The Akron sites now up for consideration at the federal level are Goodyear Hall and the Ohio Savings and Trust Co. Building at 1201 E. Market St., across from the old Goodyear Tire and Rubber Co. headquarters in Akron.
The 17-member Ohio Historic Site Preservation Advisory Board also voted to recommend the proposed Hoover Co. Historic District at 101 E. Maple St., North Canton.
Ohio Historical Society spokesman Tom Wolf said once the paperwork for the sites is completed it will be submitted to the National Park Service that oversees the national register.
“We should know the outcome in about three months,” Wolf said.
The state and federal designation provides prestige and federal tax credits. The buildings can still be altered or razed, but federal funds would not be used for the demolition.
The six-story Goodyear Hall and the adjoining two-story Ohio Savings building were both designed by the prominent Cleveland architectural firm of Walker and Weeks and were completed in 1920.
Goodyear’s decision to build Goodyear Hall is attributed to plant superintendent (later CEO and president) Paul Litchfield.
The building was devoted to employee recreation and education. It housed a 1,786-seat auditorium and the state’s then largest gymnasium with seating for 5,000. There were also meeting rooms for the Industrial Assembly, a representative body created in 1919 to give Goodyear’s 30,000 employees a voice in corporate management.

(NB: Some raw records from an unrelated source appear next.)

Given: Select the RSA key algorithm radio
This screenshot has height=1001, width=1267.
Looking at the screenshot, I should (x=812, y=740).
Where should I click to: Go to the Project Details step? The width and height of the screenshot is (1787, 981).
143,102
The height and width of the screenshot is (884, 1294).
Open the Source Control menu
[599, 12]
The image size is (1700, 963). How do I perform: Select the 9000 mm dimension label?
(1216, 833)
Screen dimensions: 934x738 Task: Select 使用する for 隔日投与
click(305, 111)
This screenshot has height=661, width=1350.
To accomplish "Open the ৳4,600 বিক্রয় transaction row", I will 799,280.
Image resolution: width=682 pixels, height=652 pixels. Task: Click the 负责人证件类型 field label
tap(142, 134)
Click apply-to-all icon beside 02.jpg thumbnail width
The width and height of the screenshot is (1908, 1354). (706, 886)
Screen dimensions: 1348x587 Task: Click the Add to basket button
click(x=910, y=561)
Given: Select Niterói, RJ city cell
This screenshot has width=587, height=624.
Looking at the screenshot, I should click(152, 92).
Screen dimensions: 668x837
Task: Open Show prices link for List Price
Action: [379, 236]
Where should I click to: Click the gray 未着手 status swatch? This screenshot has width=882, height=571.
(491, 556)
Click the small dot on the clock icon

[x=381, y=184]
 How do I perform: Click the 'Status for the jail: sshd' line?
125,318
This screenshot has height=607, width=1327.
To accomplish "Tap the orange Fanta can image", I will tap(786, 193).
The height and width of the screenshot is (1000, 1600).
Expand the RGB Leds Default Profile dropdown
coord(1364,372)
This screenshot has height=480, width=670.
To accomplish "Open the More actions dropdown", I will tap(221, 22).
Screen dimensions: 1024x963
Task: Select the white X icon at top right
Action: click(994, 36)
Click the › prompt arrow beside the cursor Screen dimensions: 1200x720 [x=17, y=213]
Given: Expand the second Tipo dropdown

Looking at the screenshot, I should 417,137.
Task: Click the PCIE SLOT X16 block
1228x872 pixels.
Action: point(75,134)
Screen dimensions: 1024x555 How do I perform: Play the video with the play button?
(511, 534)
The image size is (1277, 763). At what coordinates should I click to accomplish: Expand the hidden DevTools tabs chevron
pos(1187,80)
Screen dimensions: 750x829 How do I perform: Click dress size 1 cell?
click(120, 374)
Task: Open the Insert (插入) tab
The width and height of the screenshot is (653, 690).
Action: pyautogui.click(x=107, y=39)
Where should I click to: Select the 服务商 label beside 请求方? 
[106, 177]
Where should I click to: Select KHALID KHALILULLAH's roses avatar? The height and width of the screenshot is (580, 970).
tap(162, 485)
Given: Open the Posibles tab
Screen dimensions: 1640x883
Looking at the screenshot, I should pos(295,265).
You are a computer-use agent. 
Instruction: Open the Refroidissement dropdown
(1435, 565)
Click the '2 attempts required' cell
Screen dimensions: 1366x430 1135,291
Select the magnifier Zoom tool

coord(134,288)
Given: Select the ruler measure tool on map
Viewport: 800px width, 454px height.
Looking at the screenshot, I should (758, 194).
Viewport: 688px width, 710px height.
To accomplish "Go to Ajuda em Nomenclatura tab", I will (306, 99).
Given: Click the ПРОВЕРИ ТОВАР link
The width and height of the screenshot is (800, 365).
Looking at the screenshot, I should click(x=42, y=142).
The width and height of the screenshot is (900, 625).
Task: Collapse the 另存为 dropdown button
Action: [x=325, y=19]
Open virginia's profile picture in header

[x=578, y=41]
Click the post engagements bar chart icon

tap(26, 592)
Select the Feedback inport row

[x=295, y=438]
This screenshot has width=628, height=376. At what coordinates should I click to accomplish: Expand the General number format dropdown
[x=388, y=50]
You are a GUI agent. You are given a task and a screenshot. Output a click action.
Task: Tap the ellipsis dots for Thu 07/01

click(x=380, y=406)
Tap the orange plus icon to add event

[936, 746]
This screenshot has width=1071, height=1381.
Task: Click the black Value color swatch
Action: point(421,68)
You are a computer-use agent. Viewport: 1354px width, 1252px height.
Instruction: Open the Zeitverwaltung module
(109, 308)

There were also a cafeteria and dining hall, a 12-lane bowling alley, six rifle ranges, handball courts, a community room, a music room, a pool room and classrooms for the Goodyear Institute, which offered training and Americanization classes for immigrants.
The Ohio Savings and Trust Co. was incorporated in 1917 by F.A. Seiberling. It was Ohio’s first company-owned bank and later became the fourth-largest bank in the nation.
The two buildings — together they cover six acres — are owned by IRG RC Lessor LLC.
The city of Akron previously designated the buildings to be Akron historic landmarks.
In North Canton, the nomination covers six Hoover buildings built from 1916 to 1970 on 37.9 acres off East Maple Street.
The site was originally home to the W.H. Hoover Co., a leather-good firm established in 1875. William Henry Hoover expanded into the vacuum cleaner business in 1909 when he purchased the “Electric Suction Sweeper” patent from his brother-in-law James Murray Spangler and began the Hoover Suction Sweeper Co.
In 1918, Hoover dissolved the leather business and concentrated his business efforts on the development and sales of the sweeper. In 1922, he reorganized the Hoover Suction Sweeper Co. and renamed the sweeper business the Hoover Co.
The district is composed of two large factory complex buildings, two warehouses (one is non-contributing), a company store and the international headquarters building that retain their historic architectural features.
The property is owned by Maple Street Commerce LLC.